I spend an inordinate amount of time observing French women, trying to decrypt their tricks for dieting, dressing, accessorizing and putting up with their husbands. If I can’t learn by watching; I resort to asking.
Today’s exercise is another one of my completely unscientific surveys about what they eat for breakfast. My sample group, as the polling experts say, includes women from the ages of 40 to 65. I presume it’s not necessary to say this, but. . . All are on a weight spectrum of normal to haricot vert or string bean.
Nutritionists agree breakfast is our most important meal. Right? We all know this. But who takes the time to eat properly every morning? Most French women. Eh, oui.
Claire (my nutritionist remember?) says if we skip petit déjeuner we will probably never be thin like every-single-solitary-Frenchwoman-I-see everyday. She didn’t actually put it that way, she merely repeated her mantra: “You have to eat not to be fat.”
This is what my subjects told me:
Sophie: “Fresh squeezed orange juice; tea without sugar or milk — like all the women who drink tea for breakfast — four slices of toasted cereal bread with homemade strawberry jam. I never put butter on my bread.”
Christine: “At least a liter of tea; and All Bran cereal with chocolate bits and soy milk.”
Caroline: This my favorite. . .” Three Prince cookies dipped in a glass of milk.” (Prince cookies are what my daughter and her friends ate after school.
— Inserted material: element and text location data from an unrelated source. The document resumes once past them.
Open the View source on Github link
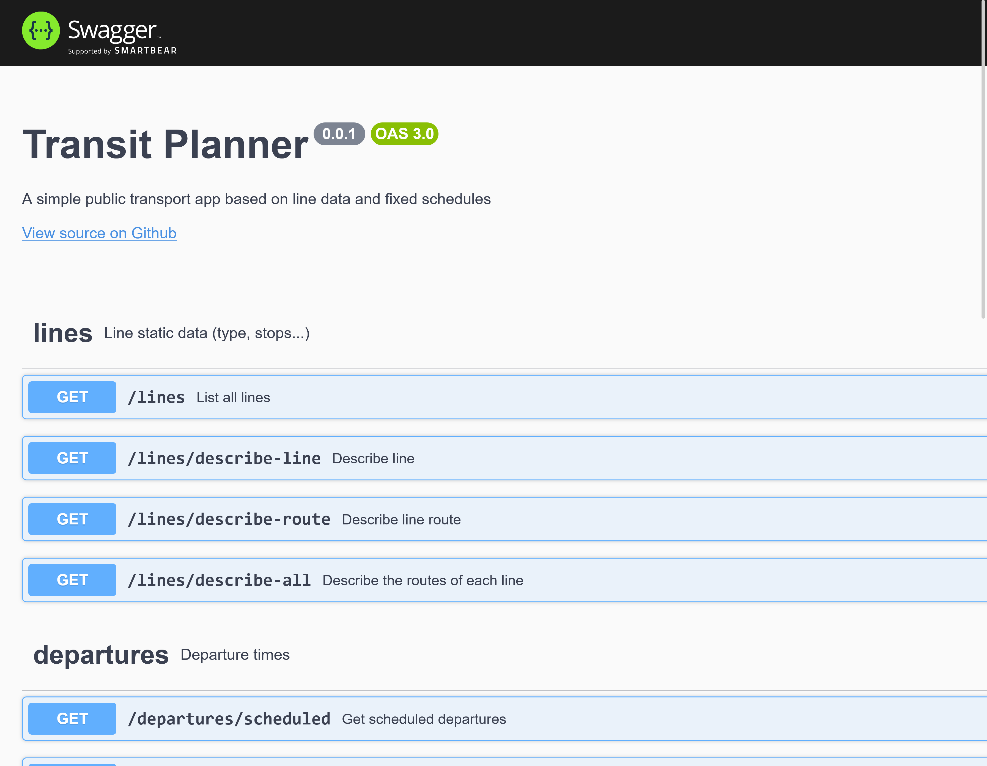 pos(99,233)
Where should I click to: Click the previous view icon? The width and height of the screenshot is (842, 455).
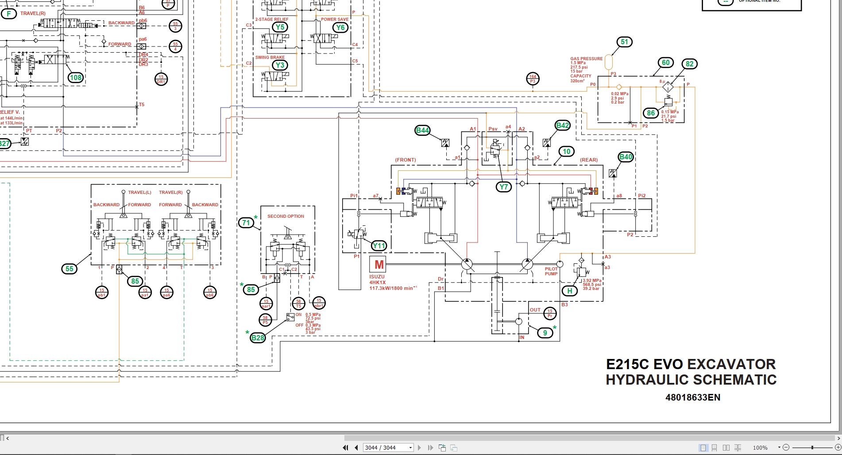(x=442, y=447)
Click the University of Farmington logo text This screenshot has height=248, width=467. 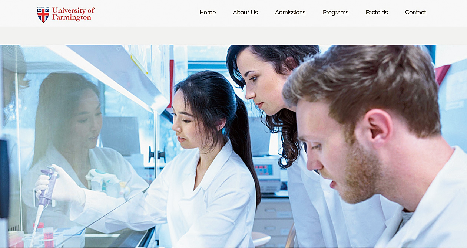[73, 14]
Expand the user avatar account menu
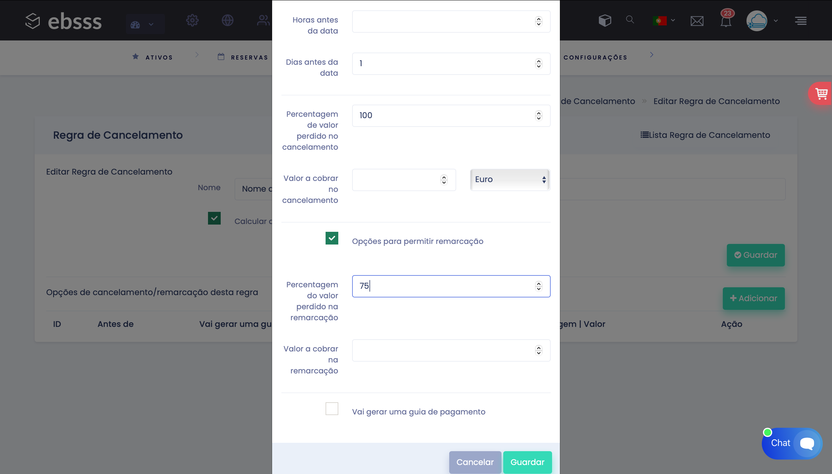The image size is (832, 474). 761,21
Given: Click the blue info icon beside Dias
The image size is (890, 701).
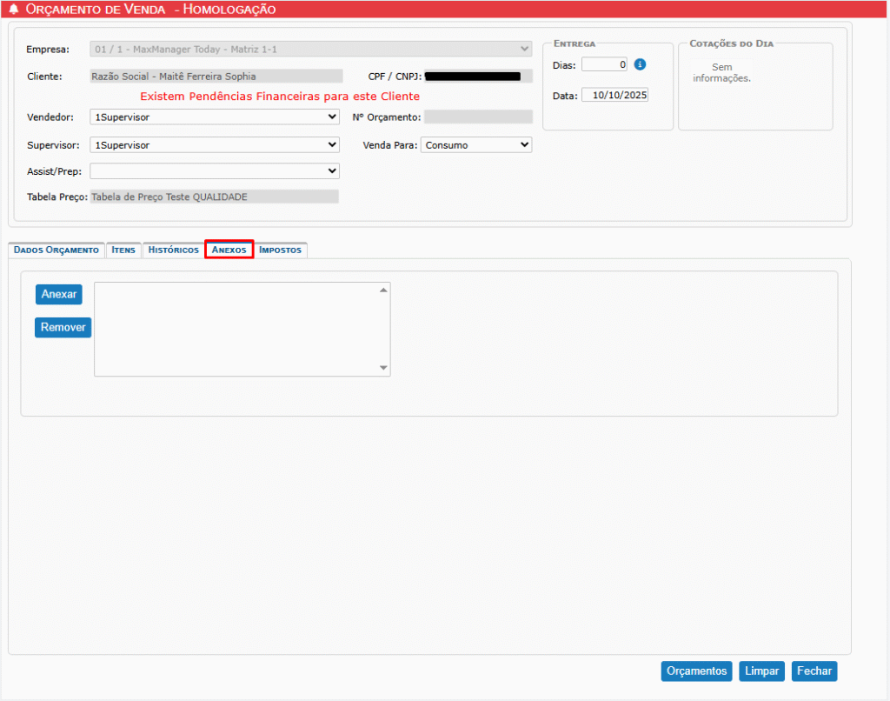Looking at the screenshot, I should tap(640, 64).
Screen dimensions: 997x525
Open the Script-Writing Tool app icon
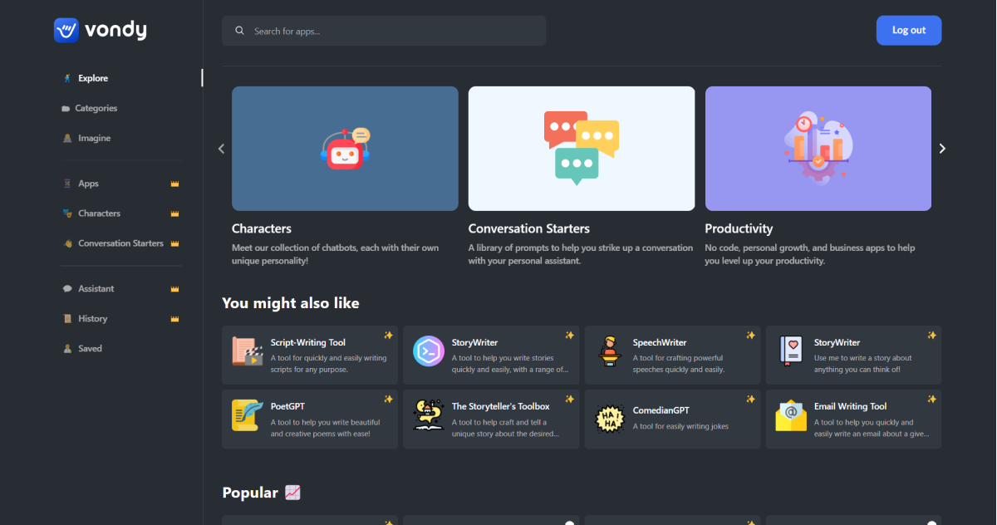coord(247,351)
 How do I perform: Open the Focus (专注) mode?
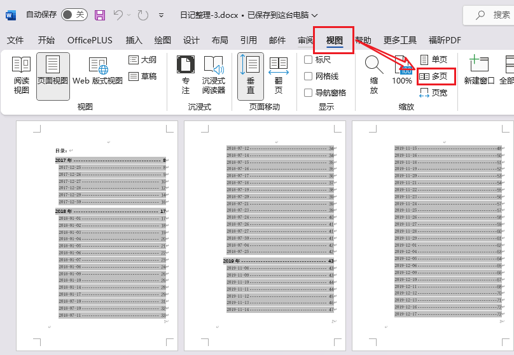[x=186, y=76]
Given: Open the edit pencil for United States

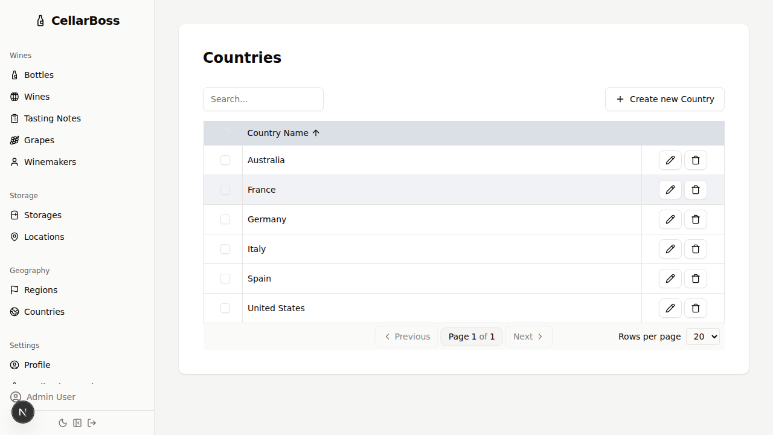Looking at the screenshot, I should pyautogui.click(x=670, y=308).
I didn’t realize until Caroline said they’re her every day breakfast with her children that the biscuit part of the cookies are made with cereal and milk. Then, of course there’s that little kick of chocolate icing on the inside.)
Cristelle: “Fresh squeezed orange juice and a cappuccino which I take back to bed with me. A half-hour later when I finally get out of bed I eat a whole orange; two Krisp Rolls with nothing on them; a plain yogurt with jam mixed in; two squares of chocolate and another cappuccino.” (It seems only appropriate to mention, Cristelle is in her 40’s, tall, slender and hilariously funny which has nothing to do with her first meal of the day, but I thought she was joking. She
assures me she was not. She also claims she grazes throughout the day, but I have my doubts.)
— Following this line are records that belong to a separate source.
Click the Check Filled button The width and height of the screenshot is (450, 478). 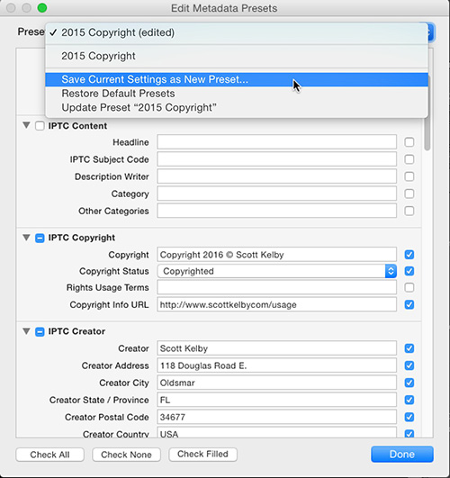pyautogui.click(x=203, y=455)
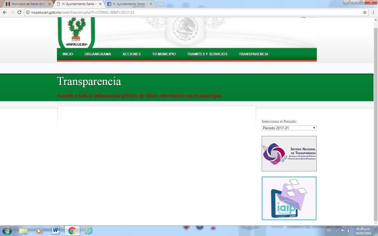Screen dimensions: 378x236
Task: Open Microsoft Word from the taskbar
Action: [x=56, y=231]
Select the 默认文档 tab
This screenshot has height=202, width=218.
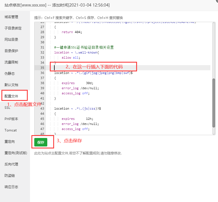point(11,85)
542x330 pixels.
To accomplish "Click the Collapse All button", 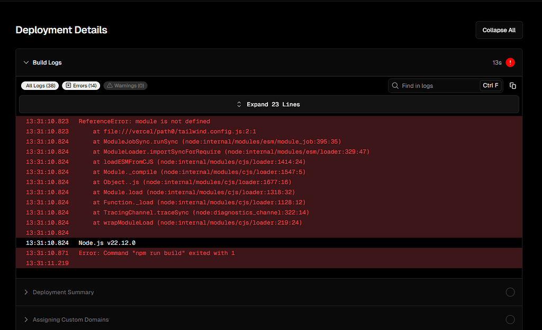I will (x=498, y=30).
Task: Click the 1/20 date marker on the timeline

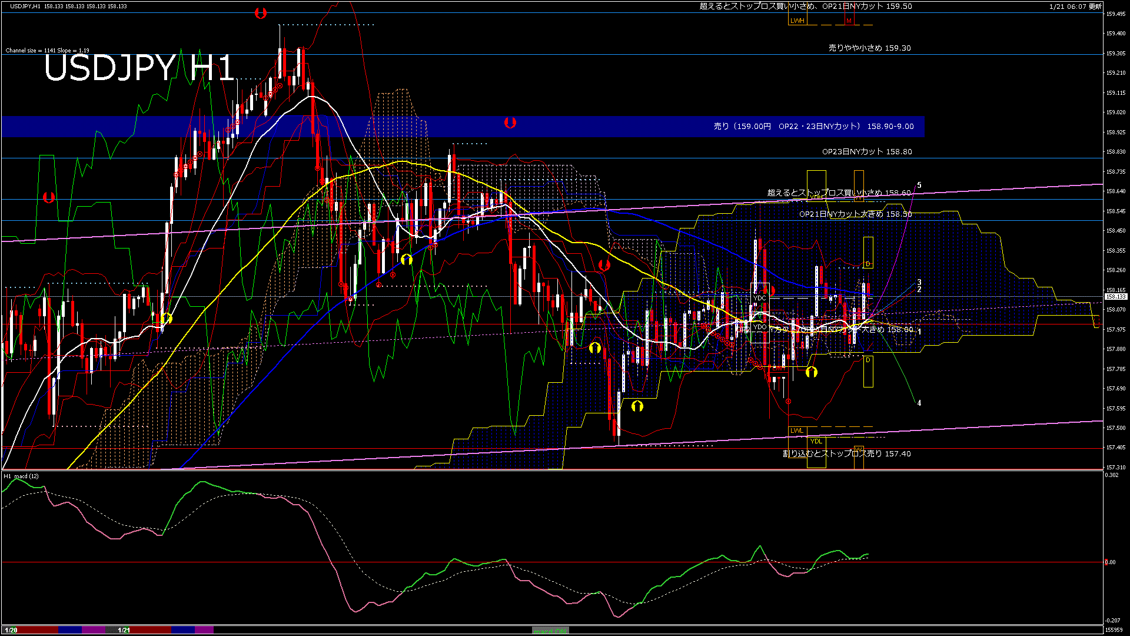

Patricia: “Earl Grey tea; two pieces of cereal bread with ‘lite’ butter; a plain yogurt mixed with muesli, no sugar.”
Marie-Christine: “Tea on week days, coffee on the weekends; two slices of toasted white bread, no butter, with homemade cherry jam.”
Danielle: “Tea; two or three Swedish flat breads with butter and orange marmalade; orange juice I buy in a bottle and one plain yogurt without sugar.”
Anne-Françoise: “A huge bowl of cafe au lait I make by dissolving instant coffee in skim milk and heating the whole thing in the microwave; a zero fat yogurt and maybe later an apple.”
Annie: “Tea; orange juice I do not squeeze myself; one-third of a baguette toasted with butter and homemade marmalade.”
Eva: Black coffee with honey and a tall glass of effervescent vitamin C with calcium (from the pharmacy) and then around 11 I start looking for a baguette.”
Lydia:” Tea; carrot juice; and a quarter of a baguette with ‘lite’ butter.”
François: “Tea; one hard-boiled egg; one piece of whole wheat toast with honey and a clementine.”
Jacqueline: “Pomegranate juice; tea and a third or a half a baguette with Nutella — just a thin coating — chocolate and hazel nuts are full of nutrients.”
Marie-Louise: “Two kiwis, a very large black coffee and one plain yogurt, no sugar.”
Croissants and pains au chocolat are saved for occasional weekend splurges or vacations, they rarely appear in an everyday breakfast and omelettes are never part of the morning repertoire; they are lunch or occasionally evening meals.